Now I'm no dummy, and I know he could be doing all this just so I will not think anything. I would like to believe if she was serious about saving her marriage that she would stop all contact. 

We will see where it goes, I have to really keep a level head on this one cause I tend to really over think things and it causes me a ton of trouble with H. So I'm sitting back and watching things. H has already changed a lot of his behaviors he is not so closed from me. He talks with me and he is already making plans for us to spend some time together this weekend. 

What I find odd is SIL went from talking to hubby to calling me and saying we need to go on some double dates. Lets go play pool this weekend. Lets do this and lets do that.


----------



## jamesa (Oct 22, 2010)

Jaded Heart said:


> Even though I think they don't talk anymore I wonder if maybe they are emailing each other. I want to put a key logger on H computer but I'm trying really hard not to be that vindictive person that I use to be.


When Ronald Reagan was negotiating arms reduction with the Russians he used to say ''Trust, but verify.'' You should take the same approach. 

Take your husband at his word, and then back it up with every bit of evidence that you can gather. I know a lot of people disagree with this but I think that once your partner has crossed a boundary, and kept it hidden from you, you have the right to snoop.


----------



## DanF (Sep 27, 2010)

Jaded Heart said:


> What I find odd is SIL went from talking to hubby to calling me and saying we need to go on some double dates. Lets go play pool this weekend. Lets do this and lets do that.

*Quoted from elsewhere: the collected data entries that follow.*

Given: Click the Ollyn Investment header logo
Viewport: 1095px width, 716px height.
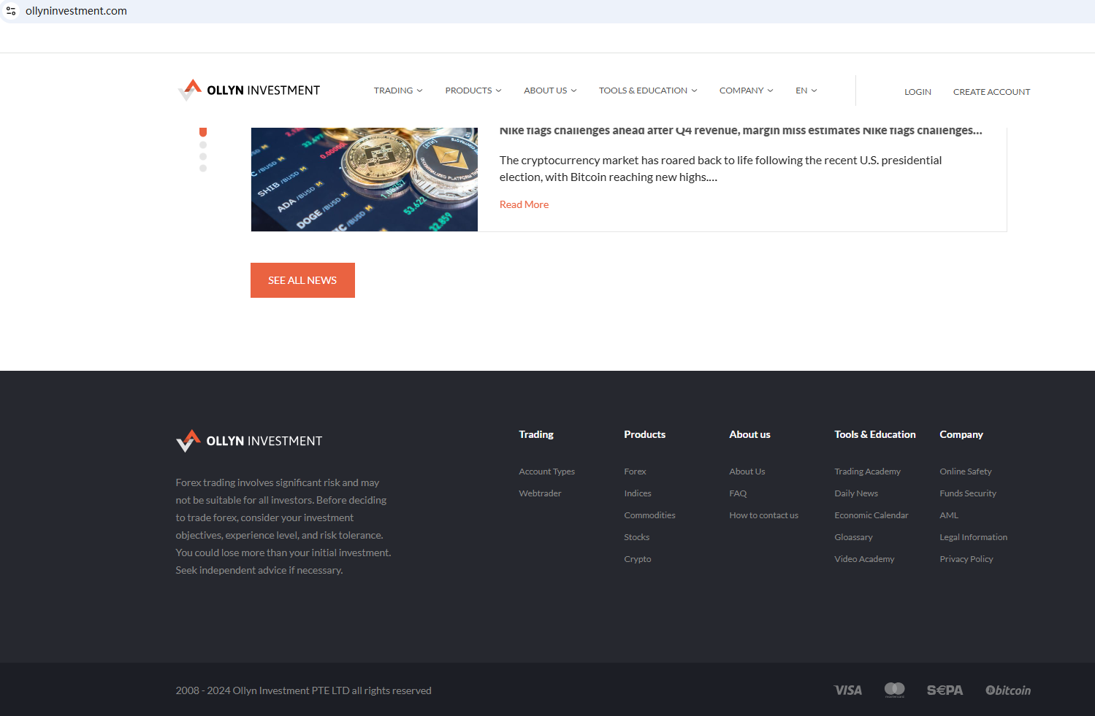Looking at the screenshot, I should point(249,90).
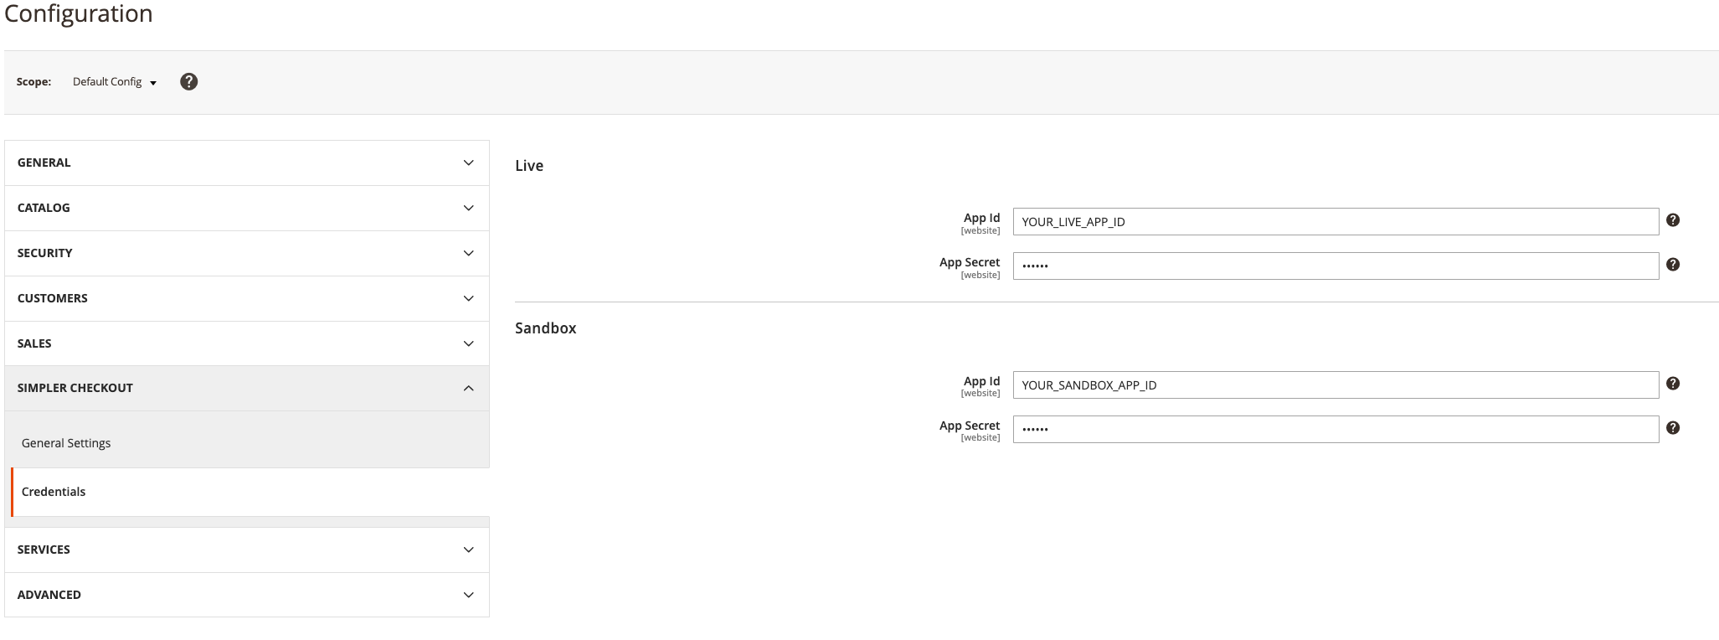Click help icon beside Sandbox App Secret
The image size is (1719, 640).
pyautogui.click(x=1673, y=428)
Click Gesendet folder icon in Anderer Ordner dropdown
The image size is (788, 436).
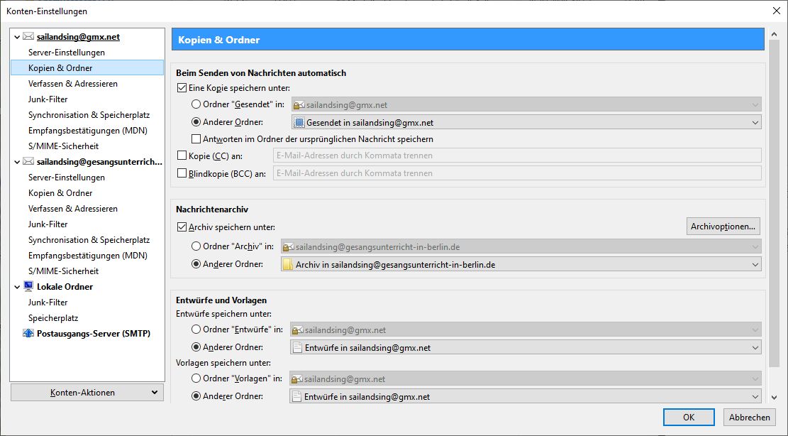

*That way she can still maintain some contact with your husband!
She doesn't have to get him alone to communicate her desires.*
I suggest telling her to have no contact with either you or your husband until you decide whether or not you are going to tell* her *husband.


----------



## Sucker (Jan 3, 2010)

Can you, will you EVER trust him again?

Ask him to let you look at all his email accounts - you must offer him reciprocal rights, to prove you have been faithful to him.

It will take a long, long time before you believe him again, I think.

Are there children involved?


----------



## disbelief (Oct 31, 2010)

She should really confess to him but he must know. Eli is right I have a very long thread. My W with my BIL I kept it off the board for most of the thread. There is lots of good advice by Eli, affaircare, tanelornpete and others. It may help.
_Posted via Mobile Device_


----------



## Corkey88 (Sep 16, 2010)

Personally, I would be done with the situation. This is family..they will see each other again and the old wounds will reappear. You will feel hurt, anger and pain. It will be like stabbing your self in the leg and moving the knife back and forth every day. 

I really think this relationship is irreparably damaged.


----------



## Jaded Heart (Jan 5, 2011)

Well All this doesn't matter cause she lied, he lied and all they do is lie to keep it from the surface. 

They never stopped talking and it was on Saturday that BIL called me to ask me things. We didn't have long to talk cause he had to go to work. He did ask me if I was able to still see her phone records and I told him no I would need her SIN number. PLus right now the new bill is not printed so you would not know how much they talked in the past 2 weeks. He said he would be coming over the end of the month so we can check it out ! 

Not sure that it really matters cause I'm 90% for sure I'm filing for a Divorce !


----------